O dilema existencial universal

Por Vinícius Martins @cinemarcante


Per Aspera Ad Astra (Rumo Às Estrelas Por Caminhos Difíceis)

Pense, só por um instante, nos defeitos que o seu pai tem. Tire um minuto para mentalizar isso antes de prosseguir com a leitura. Pensou? Agora receba uma verdade chocante: esses são exatamente os defeitos que você possui. Quem está certificando isso não sou eu, é claro; essa é uma afirmação da psicanálise. E o filme 'Ad Astra: Rumo às Estrelas' bebe bastante dessa fonte, já que o principal objetivo de seu protagonista é, justamente, não se tornar o próprio pai - ou não ser como ele, no caso.


Esse temor se expressa com uma sutil apresentação de cenas onde a fotografia angular se repete, causando uma ligeira confusão proposital no que diz respeito ao tempo do próprio filme, como se fossem frames que retornam em loop após um certo período de tempo. Um exemplo disso é o close na face do protagonista enquanto ele vagueia pelo espaço em meio a uma queda turbulenta no começo do filme, que é similar ao close dado em um momento chave no final da obra. Essa linguagem audiovisual deixa clara a mensagem de que tudo se repete, de alguma maneira, e isso explicita os dilemas do protagonista acerca de seu ente paterno. A figura controversa do pai, quando encarada pelo ponto de vista do filho, é ao mesmo tempo inspiradora e cercada por rancores - e o filho (Brad Pitt), por mais que tente, não consegue se desvencilhar da sombra do pai (Tommy Lee Jones). Mesmo sem perceber, o filho traçou o mesmo caminho que seu progenitor, mas de maneiras diferentes. Seguiu a mesma carreira, foi ausente com a família, e até viveu alguns acessos de ira, conforme confessado pelo próprio em uma das sessões de análise psicológica para testar a capacidade do mesmo em prosseguir com a missão.

__Conjunto de tarefas__.
- 1) Reproduza sem alterações a parte da crítica de Ad Astra que vai de "Por Vinícius Martins" até "ele, no caso.".
- 2) Escreva a continuação da crítica de Ad Astra a partir do ponto em que ela termina.
O material não é necessário para realizar nenhuma das tarefas.

__Informações fornecidas__.
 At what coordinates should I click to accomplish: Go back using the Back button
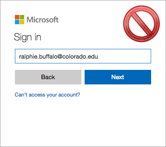48,77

__Respostas das tarefas__.
- 1)
Por Vinícius Martins @cinemarcante


Per Aspera Ad Astra (Rumo Às Estrelas Por Caminhos Difíceis)

Pense, só por um instante, nos defeitos que o seu pai tem. Tire um minuto para mentalizar isso antes de prosseguir com a leitura. Pensou? Agora receba uma verdade chocante: esses são exatamente os defeitos que você possui. Quem está certificando isso não sou eu, é claro; essa é uma afirmação da psicanálise. E o filme 'Ad Astra: Rumo às Estrelas' bebe bastante dessa fonte, já que o principal objetivo de seu protagonista é, justamente, não se tornar o próprio pai - ou não ser como ele, no caso.

- 2)
O filme é um jornada, nos vários sentidos que a palavra "jornada" possui. Sua estrutura remete ao imaginário de um vídeo-game, onde fases tem que ser passadas até chegar ao objetivo final (ou ao chefão, que também é uma interpretação cabível). Isso faz com que o filme tenha um recheio interessante, com elementos que lembram 'Mad Max: Estrada da Fúria' e 'Vida', além da cena de abertura, que é muito parecida com a cena de queda livre do 'Star Trek' de 2009. No entanto, o principal entendimento sobre "jornada" se faz no espectro introspectivo, na evolução do protagonista sobre si mesmo. A descoberta espacial com a confirmação ou não de vida extraterrestre é um mero pano de fundo (muito bem feito e tecnicamente preciso, devo dizer) para a descoberta que o indivíduo faz sobre si enquanto revê os próprios conceitos e prioridades de vida. O 'homem-feito", sisudo, focado, dono de um auto-controle invejável e amante do isolamento que vemos no começo do longa (e que conhecemos melhor através dos pensamentos expressos em narrações off), mostra ser um indivíduo sensível e ressentido já no meio do filme, deixando ao público a seguinte pergunta: ele sempre foi assim ou foi a viagem que o transformou?

No que diz respeito ao espaço, 'Ad Astra' é uma belíssima obra com ares contemplativos tal qual a '2001: Uma Odisseia no Espaço', de Stanley Kubrick. Os reflexos nos capacetes, o vislumbre da vastidão, e o temor de pânico mesclado com respeito perante a própria pequenez diante da imensidão do universo são traços que enriquecem ainda mais a obra de James Gray (diretor que ama desbravar ambientes, vide 'Z: A Cidade Perdida'). Porém, o que melhor representa o vácuo espacial aqui é o distanciamento entre pai e filho, seja ele físico ou emocional, e o vazio que uma relação de ausência pode provocar na vida de quem busca a confirmação de sua referência de vida. ‘Ad Astra’ é um filme intimista, frágil e igualmente ágil. Não é um filme para todos os públicos, apesar de merecer ser visto. Todavia, recomendo veementemente.


Super Vale Ver !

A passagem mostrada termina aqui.